Which, come to think of it, may not be so strange after all. This short novel's differences from all the other short Maigret novels may be exactly what makes it stand out for certain critics and readers. My new theory is that the differences in My Friend Maigret work to draw attention to certain features that are present in most Maigrets but are usually just not so obvious.
The seventy-five novels featuring Maigret are all of a consistent quality. The mystery, which often seems the least important element of any Simenon story, is usually appropriately puzzling but is seldom concluded with an ingeniously contrived solution as it is in most Golden Age mysteries. The mechanics of the murders are less interesting than the lifestyles and motivations of the people involved in each case. Maigrets—and we the readers—become more involved in why whodunit did it.
The characterizations and ambience are consistently delivered, as are Maigret's moods. It's hard to say they are significantly better drawn in any particular book in the series.
So what's different with this one? It may be thought the title gives a clue, but we can discard this idea quickly. The words "my friend Maigret" ("mon ami Maigret" in the original French) does not make this a faux memoir of sorts. It's just a public boast by a petty criminal before he is found dead.

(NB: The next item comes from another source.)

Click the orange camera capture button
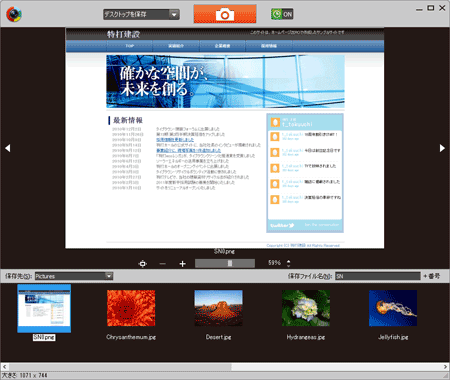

The setting is not the inspector's usual Parisian stomping grounds but an island off France's Mediterranean coast inhabited mainly by fishermen. Having Maigret away from his familiar milieu and colleagues is not unique in these books. And as much as we all enjoy his relationship with Madame Maigret, this is not the first time she is practically ignored in a story.

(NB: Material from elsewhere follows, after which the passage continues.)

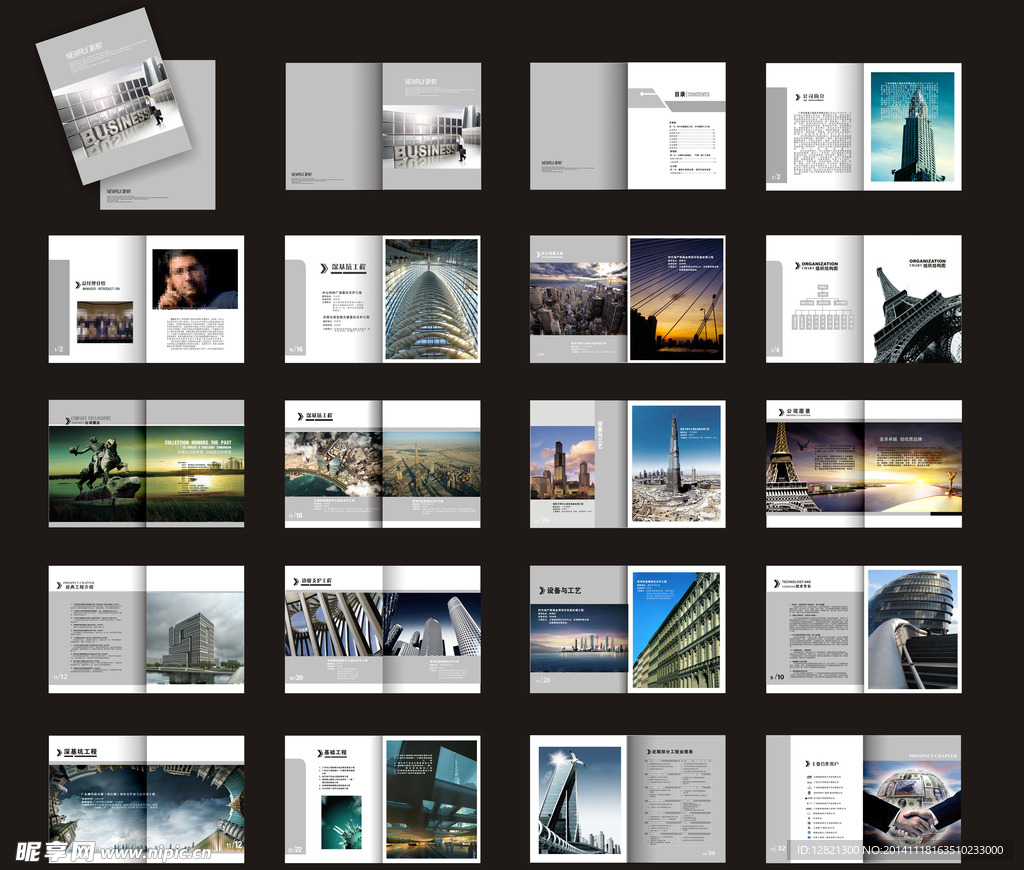
Task: Click the arrow icon beside 设备与工艺 heading
Action: (540, 590)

Nor is it the first time Maigret comes to doubt his own abilities. Truth be told, the title character is drawn somewhat erratically (or, to be kind, you could say he is nuanced). At times he's the Paris sophisticate, other times he's the two-fisted common man. He's sensitive, he's bullheaded. He's straightforward, he's devious. He's lazy, he's a workaholic. He's morally above reproach, he takes the law into his own hands. I suspect his changing personality from story to story reflects the author's own mercurial moods.
What does make a big difference in the plot here though is that a detective from Scotland Yard is assigned to shadow Maigret to supposedly learn his methods. This makes the Maigret character self-conscious, leading him to futz around soaking up the the foreign atmosphere and getting into the minds of the locals even more than usual before getting down to the particulars of the case. He's continually aware of being watched by the Englishman, he feels he's continually being judged by the man, and has a rivalry with him running through his thoughts.

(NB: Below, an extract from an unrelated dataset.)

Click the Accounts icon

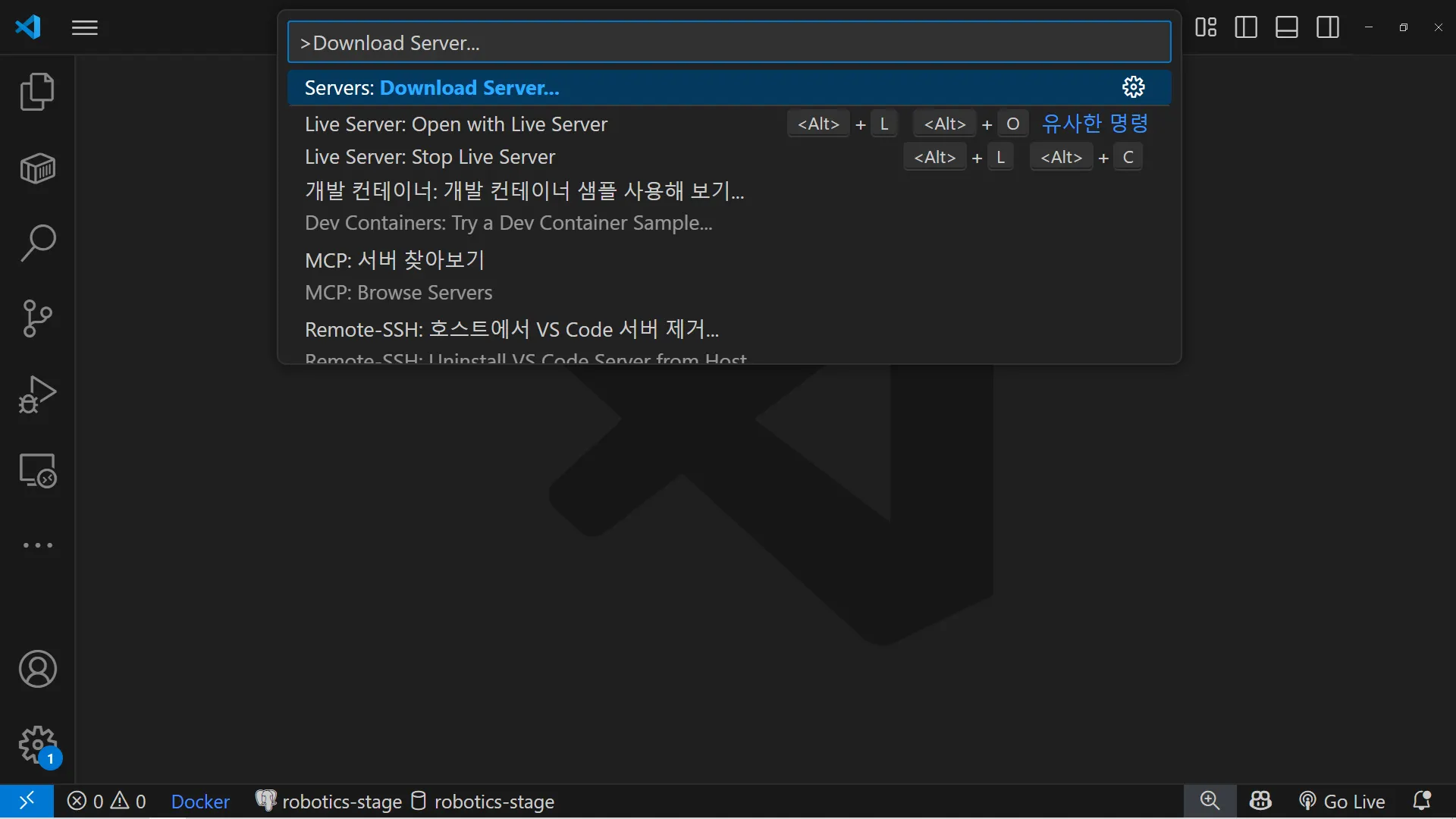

For the reader this serves as a bit of a distancing mechanism. We can't help but pay more attention to Maigret's actions (and inactions), as seen by an outsider. We can't help wondering ourselves: what the heck are Maigret's methods?
Near the end Maigret tells the man from Scotland Yard that he must have learned French detectives have no methods. But we are painfully aware Maigret does have a method, which is based on studying the psychology of people in the case, even playing mind games with them. It's not exactly a method that will replace forensic analysis and detailed gathering of evidence in real police work, but it is eminently suitable for an engaging work of fiction.
In other words, we are rewarded, as always when reading Simenon, with an engaging novel of modern manners, rather than with the clever puzzles of Agatha Christie and company. In My Friend Maigret, we are more conscious of this than usual, which makes us think it must be a more outstanding literary work than the other Maigret books. In most Maigrets this quality is better hidden and is imbibed without being pointed out.
Perhaps a mind game Simenon is playing with us.